Here, we have to find the number of marbles, so we assume that one of them (John or Janvi) has x marbles and then apply all the conditions to get required quadratic equation.

$\boxed{ \boxed{ \bf \: SOLUTION}}$

Given, John and Janvi together have 45 marbles.

Let John has x marbles.

Then, number of marbles Janvi had = 45 – x

$\because \: \rm \: Both \: of \: them \: lost \: 5 \: marbles \: each.$

$\therefore \: \rm \: The \: number \: of \: marbles \: John \: had = x - 5$

and the number of marbles Janvi had = 45 – x – 5 = 40 – x

Now, product of the number of marbles = 124

$\therefore \: \rm \: \: \: \: \: \: \: \: \: \: (x - 5)(40 - x)= 124$

$\implies \: \: \rm \: 40 x - {x}^{2} - 200 + 5x = 124$

$\implies \: \rm \: - {x}^{2} + 45x - 200 - 124 = 0$

$\implies \: \rm \: - {x}^{2} + 45x - 324 = 0$

$\implies \: \rm \: {x}^{2} - 45x + 324 = 0 \: \: \: \: \: \: \: [multiplying \: by \: ( - 1)]$

which is the required quadratic equation.

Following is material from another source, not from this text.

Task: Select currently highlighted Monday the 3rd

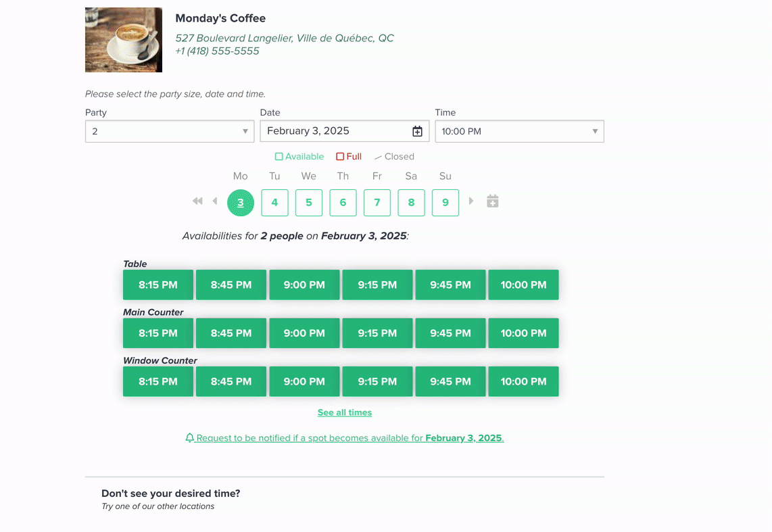Action: coord(241,203)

Now, by factorisation method, we get

$\rm \: \: \: \: \: \: \: \: \: \: \: \: \: \: x {}^{2} - 36x - 9x + 324 = 0$

$\implies \: \rm \: x(x - 36) - 9(x - 36) = 0$

$\implies \: \rm \: (x - 36)(x - 9) = 0$

$\implies \: \rm \: x - 36 = 0 \: or \: x - 9 = 0$

$\implies \: \rm \: x = 36 \: or \: x = 9$

when John has 36 marbles, then Janvi has

$\rm \: \: \: \: \: \: \: = 45 - 36 = 9 \: marbles.$

when John has 9 marbles then Janvi has

$\rm \: \: \: \: \: \: \: = 45 - 9 = 36 \: marbles.$